EXCERPTED PASSAGE Start Marker

The 2008 recession was caused by the excesses of Wall Street and other corporate interests and that is a fact.  However, the reason why they were allowed to go to such excess was the US government's decision to relax financial rules and regulations governing the work of Wall Street and the big financial players in the country.  The result was a financial meltdown not seen since the 1930s that required the US government to bail out corporate America with a bailout package of more than $700,000,000,000.  Considering the damage that Wall Street did to the world economy it would have been logical that US law makers would have reinstated some of the tougher financial regulations to prevent a repeat.  Of course, that did not happen because Wall Street and other corporate interests took a portion of that $700 billion aid package and used it to lobby US lawmakers to keep things the way they were.  They were successful.  It is ironic really.  Corporate interests fucked things up so much that they almost destroyed the world financial system.  They demanded taxpayers funds to be used to pull their nuts out of the fire and then used that same taxpayers money to lobby the government to maintain the conditions that lead to them fucking things up to begin with.

That is the underlying problem.  The voice of ordinary citizens in now completely drowned out by the very well funded voice of corporations through their lobby groups.  They have proliferated to the point that ordinary citizens cannot put forward the consistant and sustained efforts necessary to convince policy makers to listen to their point of view.  It is now a simple fact in the western democracies that money buys access.  Corporations have the money and ordinary citizens do not.  Therefore, corporations have the access and ordinary citizens do not.

Until ordinary citizens realize this and demand change to this situation nothing will change for the better for them.  If the "Occupy" movement wants to begin that process they will have to change their focus.  Instead of occupying Wall Street, set up their camps on the Washington Mall and demand the government begins governing for the people again, as it states in the Constitution.  Of course, such protests would be broken up pretty quick for "security" reasons.

The "Occupy" movement is a reason for some cautious hope that ordinary citizens can eventually be shaken out of their apathy to redress the growing inbalance in addressing their interests over corporate interests but it still has a long way to go and you can be certain that the corporate interests will be using all available resources to maintain the current imbalance.

2 comments:

Anonymous said...

My voice is often drowned out by shrieking protesters and their large union backers.

marie said...

I welcome your post once again. I think of you as the voice of reason that is not very prominent on most threads especially such as people like WWUP.

This is not about unions Way way UP This is about people, all Canadians and even yourself if you took a minute or so to read and understand that a lot of Canadians and yes, even those not belonging or ever have, are losing their jobs every day.It appears that your voice must be drowned out by protesters because in all honesty, your part of the problem.

EXCERPTED PASSAGE End Marker

▶ _INSTRUCTIONS_:
a. In the post on the 2008 recession, where does the writer say the "Occupy" movement should set up its camps instead of occupying Wall Street?
b. From the post on the 2008 recession, return the part that opens with the words containing "Anonymous said..." and closes with "people like WWUP.", copied exactly.

EXERCISE DATA Start Marker

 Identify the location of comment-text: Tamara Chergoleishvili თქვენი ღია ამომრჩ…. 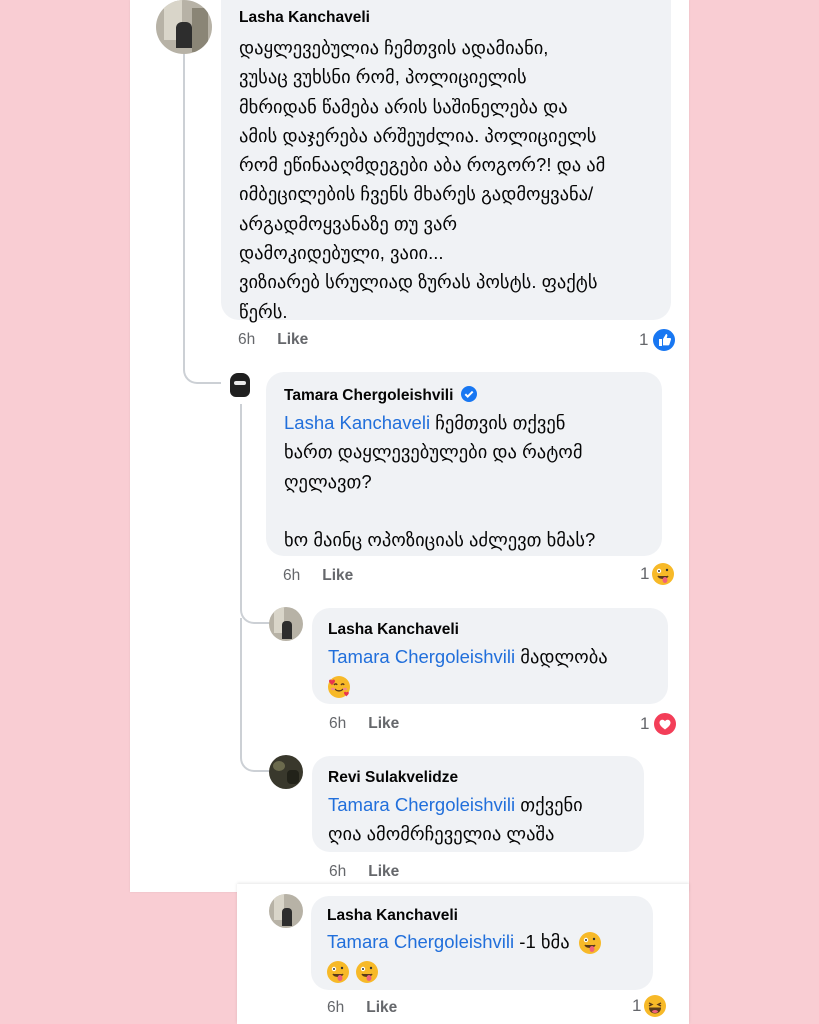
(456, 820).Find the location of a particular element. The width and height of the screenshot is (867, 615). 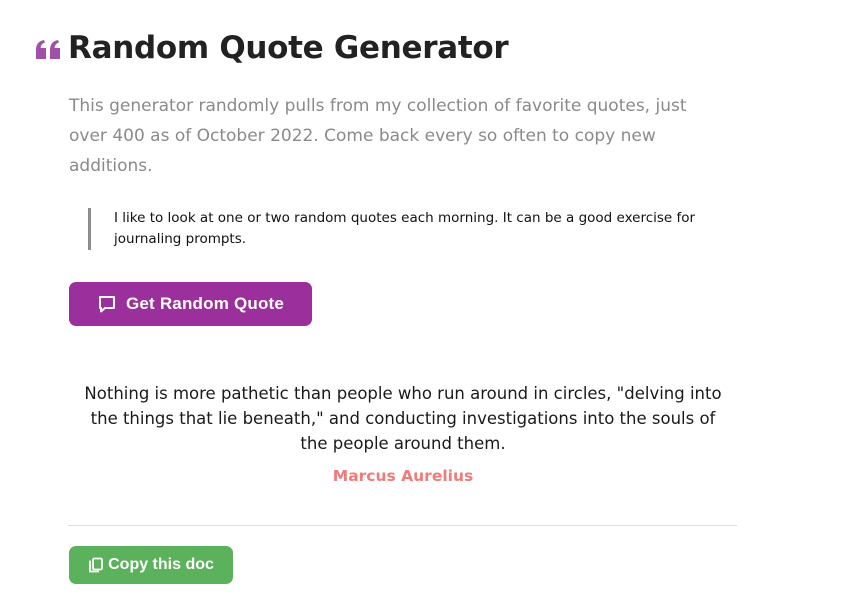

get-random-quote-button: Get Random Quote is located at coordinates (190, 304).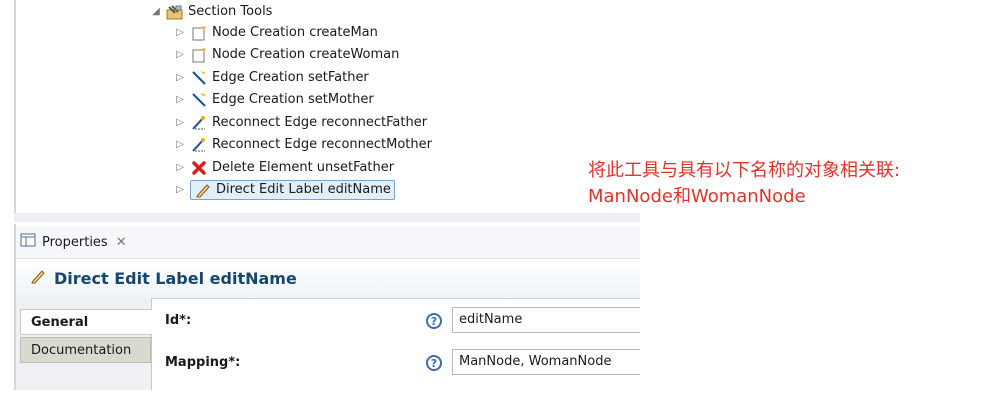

EXERCISE DATA End Marker

▶ _SET OF ANSWERS_:
a. On the Washington Mall.

b.
Anonymous said...

My voice is often drowned out by shrieking protesters and their large union backers.

marie said...

I welcome your post once again. I think of you as the voice of reason that is not very prominent on most threads especially such as people like WWUP.